■ Consigne 1 ■
Modifiez les lignes des enregistrements en commençant par celle qui contient "You are a GUI" et en vous arrêtant après celle qui contient "Image resolution: width=1280". Recopiez uniquement ces lignes en remplaçant "screenshot" par "screen capture", sans rien changer d'autre.

═══

Ce soir là, lorsque le Général Schmitt
prend la parole, devant le rideau rouge de la salle Rameau à Lyon, ce n'est
pas pour jouer dans une oeuvre d'imagination, mais bien pour nous replonger
brutalement dans la sinistre année 57 à Alger. Il est là pour nous
faire part de ses considérations sur le terrorisme et sur les faits de
torture qui lui ont été reprochés.
La salle est comble, mais
curieusement, je ne vois aucun des traditionnels petits coupons souvent
épinglés sur les dossiers du premier rang et sur lesquels on peut lire
"Réservé PRESSE". Au hasard des conversations, on comprend
que tous ceux qui sont présents, ont eu, de prés ou de loin, en tant que
civil ou militaire, leur vie liée au destin tragique de l'Algérie Française
et que beaucoup ont encore en mémoire bon nombre d'évènements dramatiques,
vécus pendant ces années de guerre.
Maurice Schmitt
est Général d'Armée, ancien chef d'État-Major des Armées. Il a participé
à la fameuse émission de Patrick Rotmann... L'homme parle d'une voix
grave, posée, énonçant des faits précis, des lieux, des dates.
Il reprend les propos de Louisette
Ighilahriz qui prétend que l'indépendance a coûté un million de morts
à l'Algérie. Les chiffres sont ramenés à 400.000, dont 200.000 du fait de
la guerre contre l'armée Française et 200.000 du fait du FLN lui même... Il
rappelle en effet, combien cette guerre fut surtout une guerre civile. Au
début de l'insurrection, le FLN devait asseoir son autorité et collecter des
fonds. Il souligne que pour ce faire, pas moins de 6000
musulmans furent tués sur le sol de France.

═══

■ Consigne 2 ■
D'après l'extrait sur l'intervention du général Schmitt à Lyon, indiquez si chacune des affirmations suivantes est conforme au texte : (a) l'intervention a lieu dans la salle Rameau ; (b) des coupons « Réservé PRESSE » sont épinglés sur les dossiers du premier rang ; (c) le général s'exprime d'une voix aiguë et précipitée. Répondez par oui ou par non et citez à chaque fois les mots décisifs du texte.

■ Données de l'exercice ■
═══

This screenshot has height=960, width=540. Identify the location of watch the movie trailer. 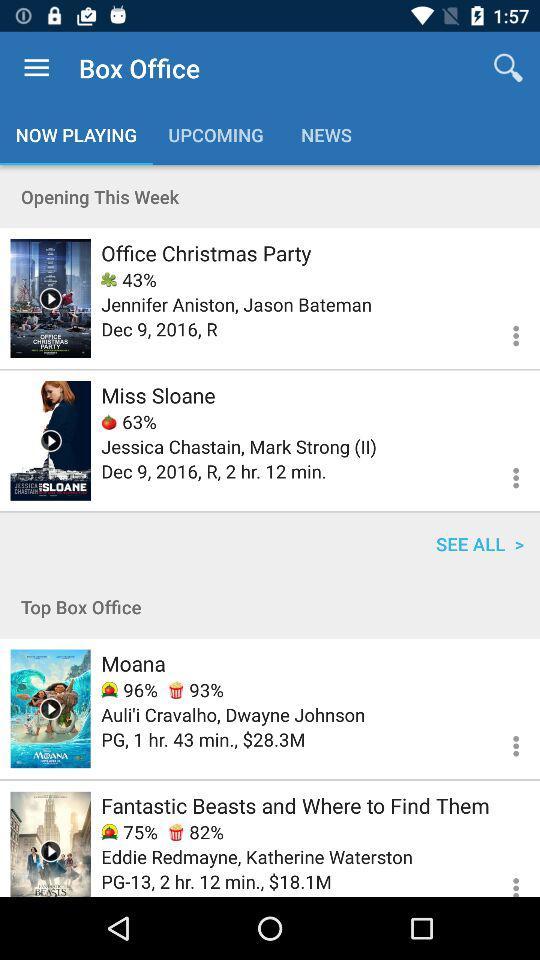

═══

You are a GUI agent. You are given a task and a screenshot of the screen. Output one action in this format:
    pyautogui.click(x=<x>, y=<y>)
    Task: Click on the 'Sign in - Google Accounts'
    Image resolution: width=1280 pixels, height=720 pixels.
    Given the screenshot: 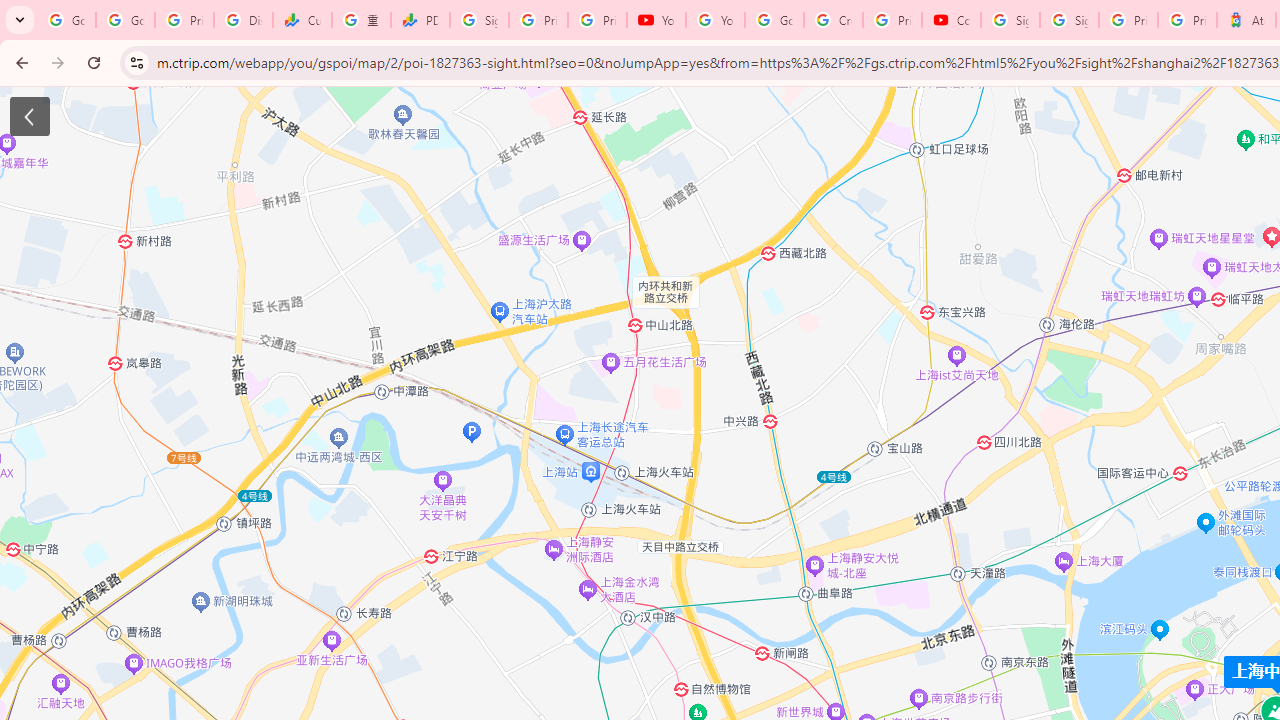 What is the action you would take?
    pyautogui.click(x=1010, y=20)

═══

■ Corrigé 1 ■
You are a GUI agent. You are given a task and a screen capture of the screen. Output one action in this format:
    pyautogui.click(x=<x>, y=<y>)
    Task: Click on the 'Sign in - Google Accounts'
    Image resolution: width=1280 pixels, height=720 pixels.

■ Corrigé 2 ■
(a) Oui : « devant le rideau rouge de la salle Rameau à Lyon ».
(b) Non : « je ne vois aucun des traditionnels petits coupons souvent épinglés sur les dossiers du premier rang ».
(c) Non : « L'homme parle d'une voix grave, posée ».